- [WORK TO BE COMPLETED]:
I need each line of the entries below that includes the string "computer".

- [Items listed in a dataset]:
+++++

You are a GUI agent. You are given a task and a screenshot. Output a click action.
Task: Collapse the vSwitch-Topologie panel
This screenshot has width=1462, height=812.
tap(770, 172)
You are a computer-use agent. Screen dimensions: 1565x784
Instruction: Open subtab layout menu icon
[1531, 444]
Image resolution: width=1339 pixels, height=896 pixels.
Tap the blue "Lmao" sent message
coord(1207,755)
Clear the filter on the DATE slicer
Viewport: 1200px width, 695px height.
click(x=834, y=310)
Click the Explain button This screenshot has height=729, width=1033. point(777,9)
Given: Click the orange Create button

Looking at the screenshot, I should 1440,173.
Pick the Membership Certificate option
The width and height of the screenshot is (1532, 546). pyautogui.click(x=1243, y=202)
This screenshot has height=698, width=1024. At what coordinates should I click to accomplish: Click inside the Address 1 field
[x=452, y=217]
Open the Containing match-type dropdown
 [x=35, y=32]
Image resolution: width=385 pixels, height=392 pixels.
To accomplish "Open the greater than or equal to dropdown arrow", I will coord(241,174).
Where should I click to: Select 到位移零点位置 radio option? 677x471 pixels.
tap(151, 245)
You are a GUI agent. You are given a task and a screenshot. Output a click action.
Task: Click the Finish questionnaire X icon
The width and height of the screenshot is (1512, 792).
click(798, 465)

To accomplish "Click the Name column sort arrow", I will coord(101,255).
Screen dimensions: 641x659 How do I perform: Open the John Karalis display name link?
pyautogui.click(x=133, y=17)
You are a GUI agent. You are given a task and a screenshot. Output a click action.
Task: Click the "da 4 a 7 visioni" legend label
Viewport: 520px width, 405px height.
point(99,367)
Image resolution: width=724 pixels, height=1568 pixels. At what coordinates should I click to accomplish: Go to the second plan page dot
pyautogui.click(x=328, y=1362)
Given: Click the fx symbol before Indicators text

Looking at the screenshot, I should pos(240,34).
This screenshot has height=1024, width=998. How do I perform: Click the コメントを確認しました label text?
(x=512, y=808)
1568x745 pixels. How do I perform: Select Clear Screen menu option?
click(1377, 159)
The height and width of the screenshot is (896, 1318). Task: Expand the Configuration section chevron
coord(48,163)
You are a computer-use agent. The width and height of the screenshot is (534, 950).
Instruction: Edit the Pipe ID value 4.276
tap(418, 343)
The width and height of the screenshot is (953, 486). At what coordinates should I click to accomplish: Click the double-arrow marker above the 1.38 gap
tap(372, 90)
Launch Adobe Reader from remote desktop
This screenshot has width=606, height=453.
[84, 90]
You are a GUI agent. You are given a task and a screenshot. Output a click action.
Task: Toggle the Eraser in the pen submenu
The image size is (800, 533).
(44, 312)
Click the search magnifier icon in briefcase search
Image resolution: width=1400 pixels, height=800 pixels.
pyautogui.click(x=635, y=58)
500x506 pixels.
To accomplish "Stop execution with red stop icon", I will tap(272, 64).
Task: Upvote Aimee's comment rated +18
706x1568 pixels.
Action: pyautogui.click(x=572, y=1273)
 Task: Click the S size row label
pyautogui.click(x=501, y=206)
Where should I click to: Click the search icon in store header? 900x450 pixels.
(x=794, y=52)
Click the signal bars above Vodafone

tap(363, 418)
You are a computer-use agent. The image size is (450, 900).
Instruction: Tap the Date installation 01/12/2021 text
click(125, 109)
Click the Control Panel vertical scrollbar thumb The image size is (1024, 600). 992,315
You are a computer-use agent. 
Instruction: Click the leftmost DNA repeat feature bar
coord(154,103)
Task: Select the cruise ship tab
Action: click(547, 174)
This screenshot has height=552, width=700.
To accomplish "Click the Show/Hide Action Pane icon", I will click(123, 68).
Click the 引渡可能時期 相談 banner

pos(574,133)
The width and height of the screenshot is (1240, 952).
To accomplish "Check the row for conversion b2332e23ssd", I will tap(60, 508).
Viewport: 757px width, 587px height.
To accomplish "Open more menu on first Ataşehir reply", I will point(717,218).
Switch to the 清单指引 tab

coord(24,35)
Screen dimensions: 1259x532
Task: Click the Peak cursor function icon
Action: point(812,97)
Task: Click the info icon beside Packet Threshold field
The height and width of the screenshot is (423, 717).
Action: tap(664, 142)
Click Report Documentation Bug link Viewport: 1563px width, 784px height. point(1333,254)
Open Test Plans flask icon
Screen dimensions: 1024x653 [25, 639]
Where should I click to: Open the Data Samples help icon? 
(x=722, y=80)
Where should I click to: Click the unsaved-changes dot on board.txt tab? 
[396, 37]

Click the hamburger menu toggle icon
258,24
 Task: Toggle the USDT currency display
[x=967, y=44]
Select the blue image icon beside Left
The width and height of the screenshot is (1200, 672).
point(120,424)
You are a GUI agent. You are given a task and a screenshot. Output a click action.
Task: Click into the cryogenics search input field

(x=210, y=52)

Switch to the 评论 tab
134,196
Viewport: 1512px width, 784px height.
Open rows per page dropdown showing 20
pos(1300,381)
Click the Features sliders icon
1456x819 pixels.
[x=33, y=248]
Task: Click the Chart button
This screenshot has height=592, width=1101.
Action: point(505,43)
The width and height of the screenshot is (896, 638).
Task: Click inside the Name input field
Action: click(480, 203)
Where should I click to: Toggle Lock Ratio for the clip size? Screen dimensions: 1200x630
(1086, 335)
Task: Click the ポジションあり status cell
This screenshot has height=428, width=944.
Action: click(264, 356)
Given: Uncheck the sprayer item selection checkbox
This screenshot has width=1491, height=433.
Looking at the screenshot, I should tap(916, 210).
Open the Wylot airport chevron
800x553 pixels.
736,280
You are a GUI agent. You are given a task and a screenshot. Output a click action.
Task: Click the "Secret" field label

+++++

- [FINISHED TASK]:
You are a computer-use agent. Screen dimensions: 1565x784
You are a computer-use agent. The width and height of the screenshot is (534, 950).
You are a computer-use agent. The image size is (450, 900).
You are a computer-use agent. 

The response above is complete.